The WEF has largely achieved this through a programme known as the Young Global Leaders (YGL) initiative, aimed at training future global leaders. …
It seems clear that the WEF’s role in forming and selecting members of the world’s political elites is not a conspiracy, but rather a very public policy — and one which Schwab is happy to boast about.
Class warfare has gone global:
Ultimately, there is no denying that the WEF wields immense power, which has cemented the rule of the transnational capitalist class to a degree never before seen in history.
But it is important to recognise that its power is simply a manifestation of the power of the “superclass” it represents — a tiny group amounting, according to researchers, to no more than 6,000 or 7,000 people, or 0.0001% of the world’s population, and yet more powerful than any social class the world has ever known.

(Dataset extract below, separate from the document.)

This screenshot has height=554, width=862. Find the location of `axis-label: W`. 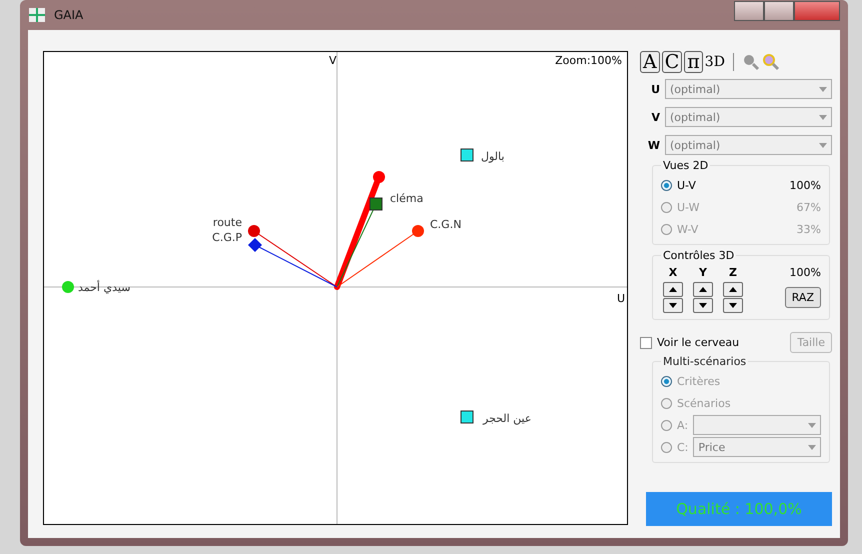

axis-label: W is located at coordinates (653, 145).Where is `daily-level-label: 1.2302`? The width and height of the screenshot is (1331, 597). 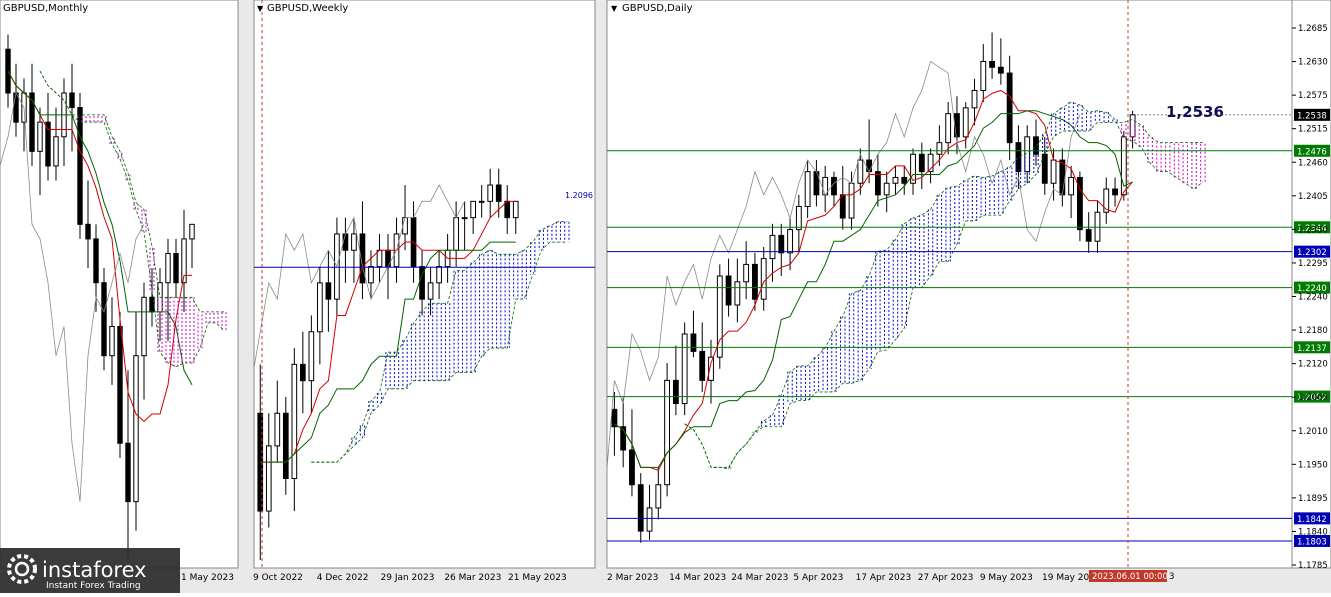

Samuel Huntington, who is credited with inventing the term “Davos man”, argued that members of this global elite “have little need for national loyalty, view national boundaries as obstacles that thankfully are vanishing, and see national governments as residues from the past whose only useful function is to facilitate the elite’s global operations”.
It was only a matter of time before these aspiring cosmocrats developed a tool through which to fully exercise their dominion over the lower classes — and the WEF proved to be the perfect vehicle to do so.
“It’s inevitable,” they tell us, “so get on the right side of history.” What a con.